Keluhan yang paling banyak disampaikan adalah bau busuk yang menyengat setiap pagi dan sore. Selain itu, bulu ayam sering beterbangan terbawa angin, menempel di jemuran, atap rumah, bahkan masuk ke dalam kamar. Limbah kotoran yang tidak diolah dengan benar juga membuat lalat bertebaran di mana-mana.
“Setiap angin bertiup sedikit saja, bau langsung masuk ke rumah. Kami sudah lama menahan ini, tapi tidak ada perubahan sama sekali,” kata salah satu warga.
Dugaan Pelanggaran Aturan
Warga dan tim media menduga pengelola kandang telah melanggar sejumlah ketentuan yang berlaku. Di antaranya:
- Melanggar aturan tata kelola peternakan yang mewajibkan pengelolaan limbah, pengendalian bau, dan pembatasan penyebaran bulu serta debu;
- Diduga tidak memiliki izin lingkungan lengkap atau tidak menjalankan kewajiban sesuai dokumen lingkungan yang seharusnya dimiliki;
- Melanggar UU Lingkungan Hidup karena menimbulkan pencemaran udara dan gangguan kenyamanan masyarakat di sekitarnya.
Pertanyaan Penting Tak Dijawab
Melalui pesan WhatsApp pribadi, tim media menyampaikan konfirmasi kepada Lurah Dusun Ngasem, Sevlend Cahyo Widi Serowanto.
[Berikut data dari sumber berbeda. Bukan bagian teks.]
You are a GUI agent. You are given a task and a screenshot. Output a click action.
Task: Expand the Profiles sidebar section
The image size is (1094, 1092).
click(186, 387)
Beliau menyatakan siap menindaklanjuti jika ada laporan resmi warga, namun meminta masalah ini tidak langsung diberitakan media.
Ketika tim media menanyakan kapan pihaknya akan turun mengecek lokasi serta dasar aturan apa yang melarang pemberitaan, hingga berita ini diturunkan Lurah sama sekali tidak memberikan jawaban.
Muncul Dugaan Ada Kepentingan
Sikap Lurah ini justru memicu kecurigaan di kalangan warga maupun tim media. Banyak yang menduga ada kepentingan pribadi atau kesepakatan tersembunyi dengan pengusaha, sehingga penanganan masalah ini terasa tertahan. Perlu ditegaskan dugaan ini sampai saat ini belum didukung bukti yang cukup.
Warga berharap dinas terkait segera turun mengecek lokasi tanpa menunggu lebih lama. Jika terbukti melanggar aturan, Rofiq diminta segera memperbaiki sistem pengolahan limbah atau menghentikan kegiatannya. Sampai berita ini ditulis, pihak Rofiq belum bisa dimintai keterangan.